Eğer Alışkanlık diye bir şey olmasaydı, Yaşam da her an ölüm tehdidi altında olan herkese, başka bir deyişle bütün İnsan soyuna, zorunlu olarak çok lezzetli gelirdi.
____
Bergson : "Ruhu yüceltmeyen ve güçlendirmeyen bir sanata gerçekten büyük sanat denilemez ve Yitik Zamanın İzinde'nin yaptığı da hiç kuşkusuz bu değildir."
Cevaben Poust:
Gerçek şu ki Proust da Bergson'u zor durumda bırakmayacak kadar nazikti. Yukarda değindiğim söyleşiden bir bölüm: .. "Bergsoncu romanlar" demekten de hiç utanç duymazdım, eğer inansaydım buna, çünkü her çağda edebiyat kendini o günün geçerli felsefesine bağlamaya çalışır.. çünkü benim yapıtım istençdışı bellek ile istençli bellek arasındaki farkın egemenliği altındadır; oysa Mösyö Bergson'un felsefesinde bu fark sadece hiç ortaya çıkmamakla kalmaz, o felsefe ile arasında bir çelişki bile vardır.

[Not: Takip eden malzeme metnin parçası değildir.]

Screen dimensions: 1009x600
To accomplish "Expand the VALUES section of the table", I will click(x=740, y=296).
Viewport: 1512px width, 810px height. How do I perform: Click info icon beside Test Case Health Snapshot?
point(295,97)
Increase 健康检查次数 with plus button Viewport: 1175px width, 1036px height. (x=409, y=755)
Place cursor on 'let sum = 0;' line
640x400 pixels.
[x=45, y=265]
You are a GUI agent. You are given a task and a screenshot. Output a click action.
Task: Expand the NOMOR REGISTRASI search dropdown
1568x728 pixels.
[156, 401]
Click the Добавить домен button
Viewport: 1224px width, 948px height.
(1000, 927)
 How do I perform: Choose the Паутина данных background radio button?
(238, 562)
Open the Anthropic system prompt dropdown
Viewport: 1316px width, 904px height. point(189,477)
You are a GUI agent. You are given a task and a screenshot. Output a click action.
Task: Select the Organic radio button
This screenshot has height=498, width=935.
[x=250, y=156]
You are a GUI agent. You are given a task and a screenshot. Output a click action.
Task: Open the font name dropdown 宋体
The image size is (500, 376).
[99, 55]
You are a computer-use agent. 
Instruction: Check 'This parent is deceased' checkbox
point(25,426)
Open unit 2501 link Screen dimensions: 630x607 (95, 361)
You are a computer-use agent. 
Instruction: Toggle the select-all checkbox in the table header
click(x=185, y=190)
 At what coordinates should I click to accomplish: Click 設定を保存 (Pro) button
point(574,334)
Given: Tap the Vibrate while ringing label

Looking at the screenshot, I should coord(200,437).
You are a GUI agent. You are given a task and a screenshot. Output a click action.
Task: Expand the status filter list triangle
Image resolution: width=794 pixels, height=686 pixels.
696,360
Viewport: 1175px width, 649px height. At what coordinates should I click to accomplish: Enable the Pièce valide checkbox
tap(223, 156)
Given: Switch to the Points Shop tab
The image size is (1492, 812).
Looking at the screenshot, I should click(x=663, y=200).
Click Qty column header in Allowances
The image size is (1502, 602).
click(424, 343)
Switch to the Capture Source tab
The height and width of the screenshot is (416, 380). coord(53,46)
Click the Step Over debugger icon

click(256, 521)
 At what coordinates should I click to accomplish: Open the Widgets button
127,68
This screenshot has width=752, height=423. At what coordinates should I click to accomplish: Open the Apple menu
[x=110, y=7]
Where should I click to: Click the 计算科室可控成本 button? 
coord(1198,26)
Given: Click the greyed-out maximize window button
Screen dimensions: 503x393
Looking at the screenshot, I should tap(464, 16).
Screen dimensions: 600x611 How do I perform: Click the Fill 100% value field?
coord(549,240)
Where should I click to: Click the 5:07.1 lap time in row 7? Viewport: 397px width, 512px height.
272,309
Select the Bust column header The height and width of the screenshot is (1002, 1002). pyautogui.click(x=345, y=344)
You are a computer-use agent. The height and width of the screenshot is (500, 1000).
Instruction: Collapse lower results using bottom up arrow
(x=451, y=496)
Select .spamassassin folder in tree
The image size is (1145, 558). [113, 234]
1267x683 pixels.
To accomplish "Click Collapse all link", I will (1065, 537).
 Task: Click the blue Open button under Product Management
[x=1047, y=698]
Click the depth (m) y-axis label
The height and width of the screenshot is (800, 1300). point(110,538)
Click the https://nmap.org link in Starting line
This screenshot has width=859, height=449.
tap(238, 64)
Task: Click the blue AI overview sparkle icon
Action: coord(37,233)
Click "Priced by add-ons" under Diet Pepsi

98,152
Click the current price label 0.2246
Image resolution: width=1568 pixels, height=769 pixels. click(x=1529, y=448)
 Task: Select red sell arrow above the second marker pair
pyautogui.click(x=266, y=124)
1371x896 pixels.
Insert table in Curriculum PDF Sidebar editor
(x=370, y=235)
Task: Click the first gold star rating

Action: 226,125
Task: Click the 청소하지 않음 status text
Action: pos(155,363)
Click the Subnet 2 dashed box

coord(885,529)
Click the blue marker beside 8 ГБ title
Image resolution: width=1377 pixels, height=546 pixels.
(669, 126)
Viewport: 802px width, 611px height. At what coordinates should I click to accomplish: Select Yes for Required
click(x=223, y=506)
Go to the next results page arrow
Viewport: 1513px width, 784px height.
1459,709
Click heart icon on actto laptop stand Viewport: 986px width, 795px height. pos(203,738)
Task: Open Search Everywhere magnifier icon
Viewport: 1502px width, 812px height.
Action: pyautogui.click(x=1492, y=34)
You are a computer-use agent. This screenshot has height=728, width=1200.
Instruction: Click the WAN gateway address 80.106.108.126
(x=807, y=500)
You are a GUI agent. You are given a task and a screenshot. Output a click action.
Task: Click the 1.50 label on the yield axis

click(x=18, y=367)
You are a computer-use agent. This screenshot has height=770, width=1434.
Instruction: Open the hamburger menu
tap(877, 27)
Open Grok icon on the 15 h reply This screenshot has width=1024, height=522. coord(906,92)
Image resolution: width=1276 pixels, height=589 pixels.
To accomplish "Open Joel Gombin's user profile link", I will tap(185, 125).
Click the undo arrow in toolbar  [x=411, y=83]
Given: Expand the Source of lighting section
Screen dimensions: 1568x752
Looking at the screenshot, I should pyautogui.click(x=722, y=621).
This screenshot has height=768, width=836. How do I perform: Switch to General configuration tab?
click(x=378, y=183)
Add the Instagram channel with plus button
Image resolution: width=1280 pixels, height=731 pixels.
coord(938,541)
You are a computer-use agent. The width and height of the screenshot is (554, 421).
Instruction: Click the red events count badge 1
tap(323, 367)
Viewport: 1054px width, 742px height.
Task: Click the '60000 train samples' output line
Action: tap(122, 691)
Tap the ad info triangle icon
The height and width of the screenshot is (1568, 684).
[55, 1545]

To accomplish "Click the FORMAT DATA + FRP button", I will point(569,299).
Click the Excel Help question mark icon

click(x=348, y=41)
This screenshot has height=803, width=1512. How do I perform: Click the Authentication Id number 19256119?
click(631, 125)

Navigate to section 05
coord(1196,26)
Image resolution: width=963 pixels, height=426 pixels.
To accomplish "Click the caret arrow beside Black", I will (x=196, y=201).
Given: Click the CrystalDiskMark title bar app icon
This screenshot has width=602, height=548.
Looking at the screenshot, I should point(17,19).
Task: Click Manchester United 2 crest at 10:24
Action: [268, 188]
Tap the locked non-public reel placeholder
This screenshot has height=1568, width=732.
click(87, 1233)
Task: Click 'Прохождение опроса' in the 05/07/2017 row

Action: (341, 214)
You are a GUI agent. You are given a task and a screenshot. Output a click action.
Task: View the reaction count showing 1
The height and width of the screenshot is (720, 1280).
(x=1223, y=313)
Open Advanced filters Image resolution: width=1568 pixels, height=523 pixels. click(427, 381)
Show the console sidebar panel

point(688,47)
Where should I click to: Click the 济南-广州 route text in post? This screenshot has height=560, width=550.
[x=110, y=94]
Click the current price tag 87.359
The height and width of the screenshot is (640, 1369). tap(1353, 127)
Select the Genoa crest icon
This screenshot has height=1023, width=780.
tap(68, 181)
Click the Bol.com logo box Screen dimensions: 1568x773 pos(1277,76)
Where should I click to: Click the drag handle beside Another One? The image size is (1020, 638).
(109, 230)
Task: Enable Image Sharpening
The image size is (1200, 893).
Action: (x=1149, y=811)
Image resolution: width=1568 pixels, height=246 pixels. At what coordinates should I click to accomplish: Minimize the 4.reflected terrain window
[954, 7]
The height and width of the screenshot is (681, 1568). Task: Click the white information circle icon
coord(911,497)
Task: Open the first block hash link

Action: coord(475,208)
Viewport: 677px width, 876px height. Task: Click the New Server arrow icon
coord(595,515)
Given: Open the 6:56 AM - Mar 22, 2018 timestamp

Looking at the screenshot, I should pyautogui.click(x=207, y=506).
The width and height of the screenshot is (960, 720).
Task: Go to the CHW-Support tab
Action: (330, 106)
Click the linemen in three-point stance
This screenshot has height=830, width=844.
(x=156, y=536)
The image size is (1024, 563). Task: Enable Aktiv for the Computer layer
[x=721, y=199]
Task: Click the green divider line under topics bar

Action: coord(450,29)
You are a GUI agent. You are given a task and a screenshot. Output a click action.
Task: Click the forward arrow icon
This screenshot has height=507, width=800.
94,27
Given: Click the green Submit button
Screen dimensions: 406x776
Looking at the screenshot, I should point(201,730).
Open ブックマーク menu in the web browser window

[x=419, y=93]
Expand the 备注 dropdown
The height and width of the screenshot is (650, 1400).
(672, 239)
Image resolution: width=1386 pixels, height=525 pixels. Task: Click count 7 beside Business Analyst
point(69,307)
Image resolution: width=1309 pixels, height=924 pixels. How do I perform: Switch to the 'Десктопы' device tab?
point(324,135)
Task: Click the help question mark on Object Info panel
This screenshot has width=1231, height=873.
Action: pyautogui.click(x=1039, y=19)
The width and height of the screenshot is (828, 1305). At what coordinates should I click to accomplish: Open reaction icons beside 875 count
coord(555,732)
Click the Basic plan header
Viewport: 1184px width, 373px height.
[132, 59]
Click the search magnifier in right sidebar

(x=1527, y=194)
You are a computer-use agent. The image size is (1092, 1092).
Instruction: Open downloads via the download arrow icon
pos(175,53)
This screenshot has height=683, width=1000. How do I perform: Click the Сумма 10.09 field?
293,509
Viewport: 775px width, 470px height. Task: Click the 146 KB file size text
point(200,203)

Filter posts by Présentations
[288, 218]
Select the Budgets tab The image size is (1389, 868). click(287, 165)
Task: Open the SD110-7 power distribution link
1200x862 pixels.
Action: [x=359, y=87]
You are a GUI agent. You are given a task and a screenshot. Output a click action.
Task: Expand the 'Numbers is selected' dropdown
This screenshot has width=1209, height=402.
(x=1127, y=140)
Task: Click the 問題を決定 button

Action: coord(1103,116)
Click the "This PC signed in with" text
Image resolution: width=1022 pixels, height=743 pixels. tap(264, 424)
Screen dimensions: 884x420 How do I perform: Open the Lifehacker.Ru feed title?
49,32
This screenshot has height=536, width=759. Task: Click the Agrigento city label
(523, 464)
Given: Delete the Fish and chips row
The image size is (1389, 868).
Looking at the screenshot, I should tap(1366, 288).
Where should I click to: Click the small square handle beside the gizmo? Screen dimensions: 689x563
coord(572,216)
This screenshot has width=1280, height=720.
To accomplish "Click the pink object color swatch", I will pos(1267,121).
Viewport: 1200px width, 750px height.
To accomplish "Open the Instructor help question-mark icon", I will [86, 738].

"İnsan ömrü boyunca yalan söyler," diye yazar Proust, "Esas olarak kendisini sevenlere ve en çok da horgörüsü insana en büyük acıyı verecek olan o yabancıya - kendisine."
__
Dünün emelleri dünkü ego için geçerliydi, bugünkü için değil.
...
Hiç duraksamadan "erişme" adını verdiğimiz şeyin boşluğu bizi hayal kırıklığına uğratır. Ama nedir erişme? Öznenin kendi arzusunun nesnesiyle bir olması. Özne, oraya gelirken, ölmüştür - hem de belki birçok kez.